FIX safe indexing for polars `Series` #28521

Charlie-XIAO · 2024-02-23T18:14:01Z

Towards #28488.

The initial goal of this PR is to make _safe_indexing work for polars Series and changing _is_polars_df into _is_polars_df_or_series suffices.

However when extending the tests for pandas Series and DataFrame to polars, I found some other places that may need to be fixed (e.g., _polars_indexing).

github-actions · 2024-02-23T18:16:55Z

✔️ Linting Passed

All linting checks passed. Your pull request is in excellent shape! ☀️

_{Generated for commit: 411b659. Link to the linter CI: here}

betatim · 2024-02-27T13:02:13Z

I found some other places that may need to be fixed

Did you fixed the ones you found? Or are there more in addition to what is in this PR?

A general though I had after reading the diff: should we move to using pandas_dataframe, pandas_series, polars_series, etc? Instead of having some prefixed by the library and some not? It would make things more explicit, but probably also increase the diff of this PR by quite a bit? What do you think?

Charlie-XIAO · 2024-02-27T13:22:52Z

Did you fixed the ones you found? Or are there more in addition to what is in this PR?

Sorry that my wording is not accurate. The fixes I made are simply to pass the _safe_indexing-related tests that involve pandas Series (when extending to polars Series).

A general though I had after reading the diff: should we move to using pandas_dataframe, pandas_series, polars_series, etc? Instead of having some prefixed by the library and some not? It would make things more explicit, but probably also increase the diff of this PR by quite a bit? What do you think?

Yes I would prefer explicit naming as well, and since this is not public API changing the names should not cause problems. But somehow "pandas" and "dataframe" both means pandas.DataFrame right now so I'm worrying if there are complex reasons behind it that I do not know. If there is not such reasons I'm happy to switch to the names you proposed :)

but probably also increase the diff of this PR by quite a bit?

──────

(WHAT NEEDS TO BE DONE): According to the pull request thread above, what change is enough to make `_safe_indexing` work for polars Series?

(DATA):

──────

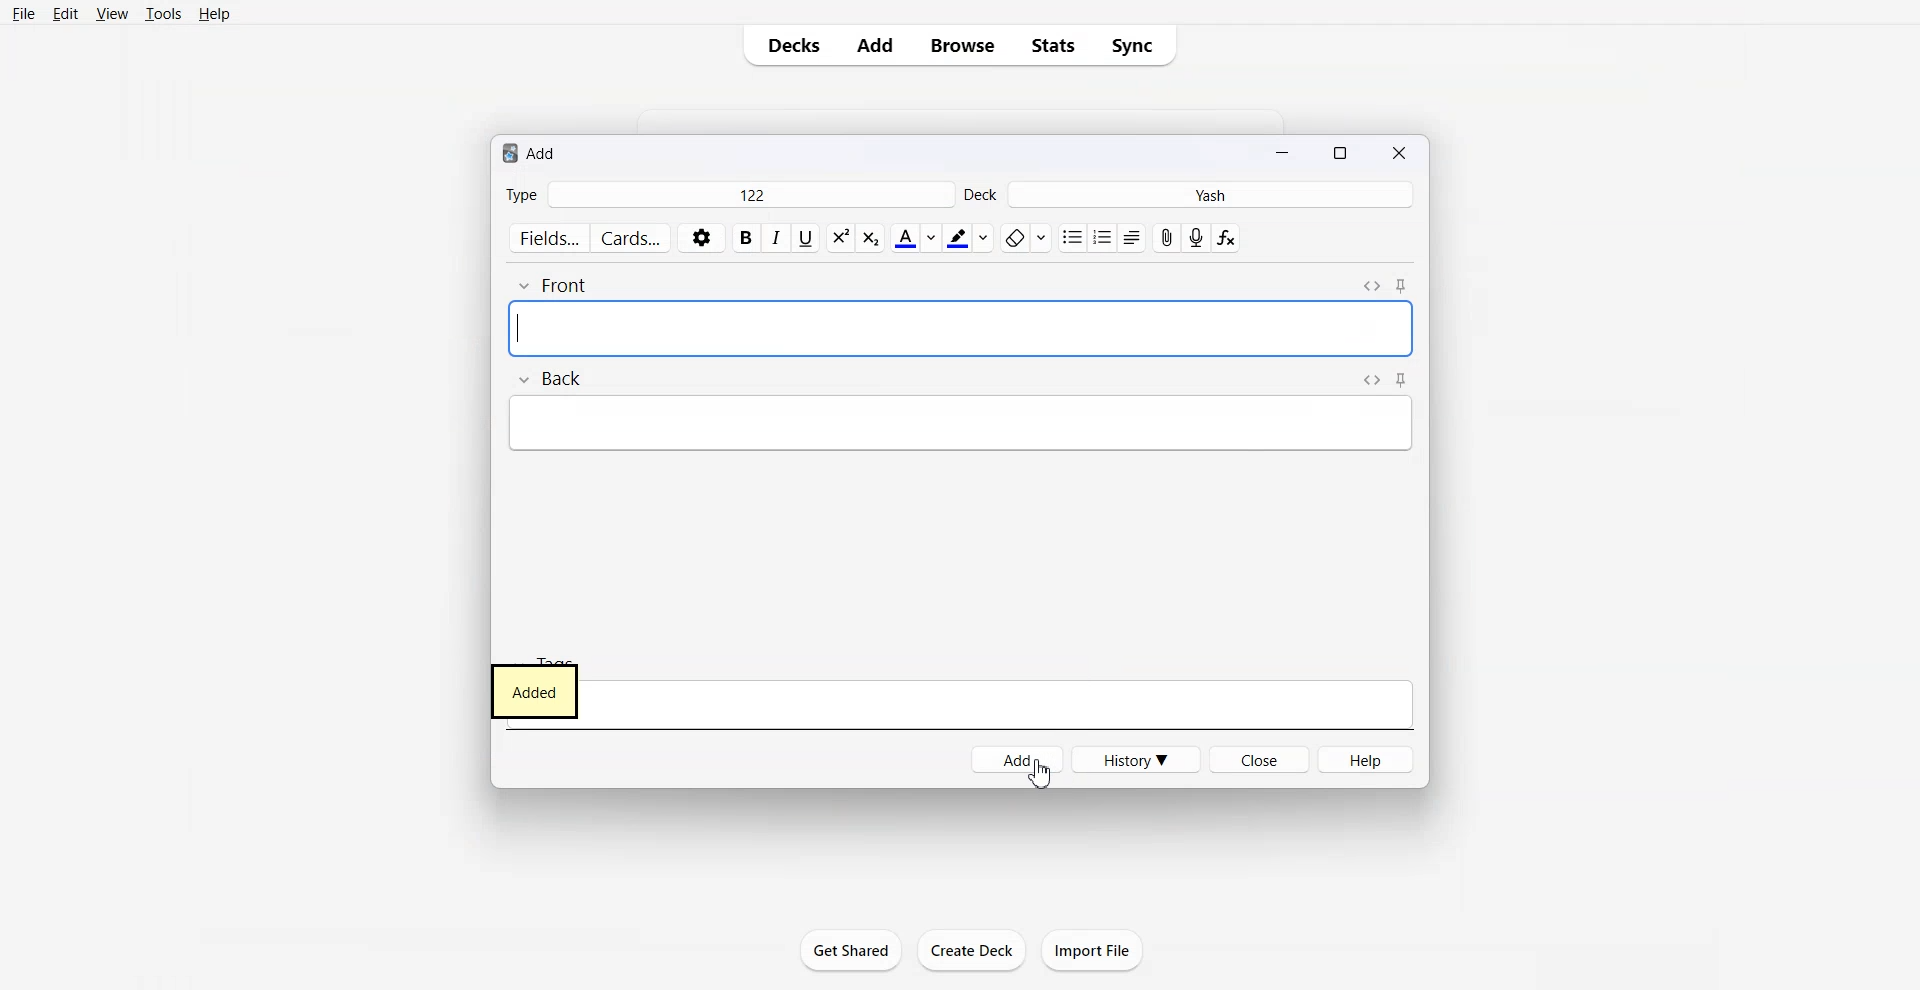 Image resolution: width=1920 pixels, height=990 pixels. Describe the element at coordinates (1367, 760) in the screenshot. I see `Help` at that location.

──────

(CORRECT OUTPUT): Changing `_is_polars_df` into `_is_polars_df_or_series`.